We performed biochemical assessment of γ-secretase dysfunction on 28 PSEN2 and 19 APP mutations, including disease-associated, unclear and benign variants. This analysis has been valuable in the assessment of PSEN1 variant pathogenicity, disease onset and progression.
Our analysis reveals linear correlations between the molecular composition of Aβ profiles and AAO for both PSEN2 (R = 0.52) and APP (R = 0.69) mutations. The integration of PSEN1, PSEN2 and APP correlation data shows parallel but shifted lines, suggesting a common pathogenic mechanism with gene-specific shifts in onset. We found overall "delays" in AAOs of 27 years for PSEN2 and 8 years for APP variants, compared to PSEN1. Notably, extremely inactivating PSEN1 variants delayed onset, suggesting that reduced contribution to brain APP processing underlies the later onset of PSEN2 variants.

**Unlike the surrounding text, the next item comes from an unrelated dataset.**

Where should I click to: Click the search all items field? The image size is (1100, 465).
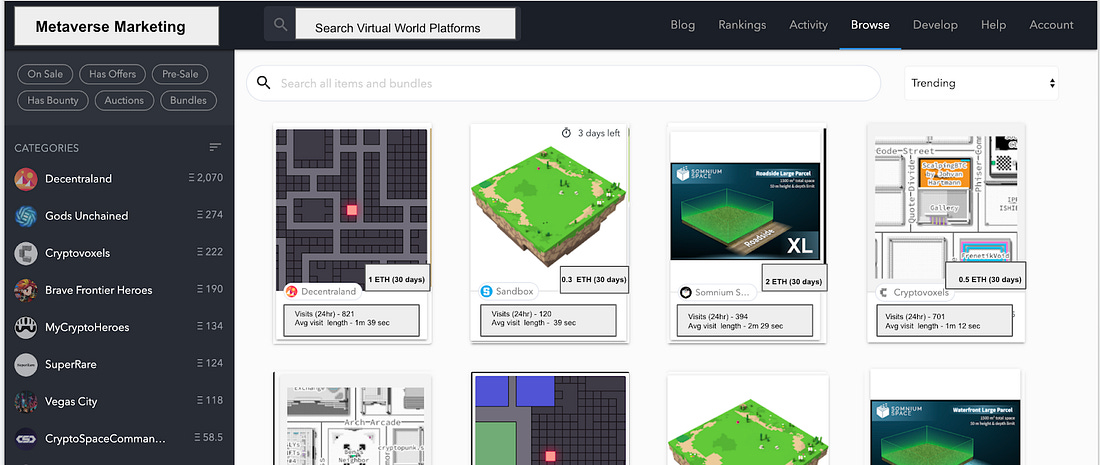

This study supports a unified model of ADAD pathogenesis wherein γ-secretase dysfunction and the resulting shifts in Aβ profiles are central to disease onset across all causal genes. While similar shifts in Aβ occur across causal genes, their impact on AAO varies in the function of their contribution to APP processing in the brain. This biochemical analysis establishes quantitative relationships that enable predictive AAO modelling with implications for clinical practice and genetic research. Our findings also support the development of therapeutic strategies modulating γ-secretase across different genetic ADAD forms and potentially more broadly in AD.
常染色体显性遗传性阿尔茨海默病(ADAD)由早老素(PSEN1/2)和淀粉样前体蛋白(APP)基因突变引起,通常发病较早(<65岁)。同一PSEN1突变携带者的症状发作年龄(AAO)相对一致,但PSEN2和APP变体的变异性更大,与PSEN1相比,这些突变与较晚的AAO相关。了解这种临床变异性对于理解疾病机制、开发预测模型以及在ADAD中进行针对性干预至关重要,对散发性AD也可能有影响。
我们对28个PSEN2和19个APP突变进行了γ-分泌酶功能障碍的生化评估,包括疾病相关、不明和良性变体。该分析在评估PSEN1变体致病性、疾病发作和进展方面具有重要价值。
我们的分析揭示了PSEN2(R = 0.52)和APP(R = 0.69)突变的Aβ谱分子组成与AAO之间的线性相关性。PSEN1、PSEN2和APP相关性数据的整合显示出平行但有偏移的线,表明存在共同的致病机制,但发病存在基因特异性偏移。我们发现,与PSEN1相比,PSEN2变体的AAO总体“延迟”27年,APP变体延迟8年。值得注意的是,极度失活的PSEN1变体延迟了发病,这表明对大脑APP加工的贡献减少是PSEN2变体发病较晚的基础。
本研究支持ADAD发病机制的统一模型,其中γ-分泌酶功能障碍以及由此导致的Aβ谱变化是所有致病基因疾病发作的核心。虽然不同致病基因的Aβ谱有相似变化,但其对AAO的影响因其对大脑APP加工的贡献功能而异。这种生化分析建立了定量关系,能够进行预测性AAO建模,对临床实践和基因研究具有重要意义。我们的研究结果还支持开发在不同遗传形式的ADAD中调节γ-分泌酶的治疗策略,甚至可能更广泛地应用于AD。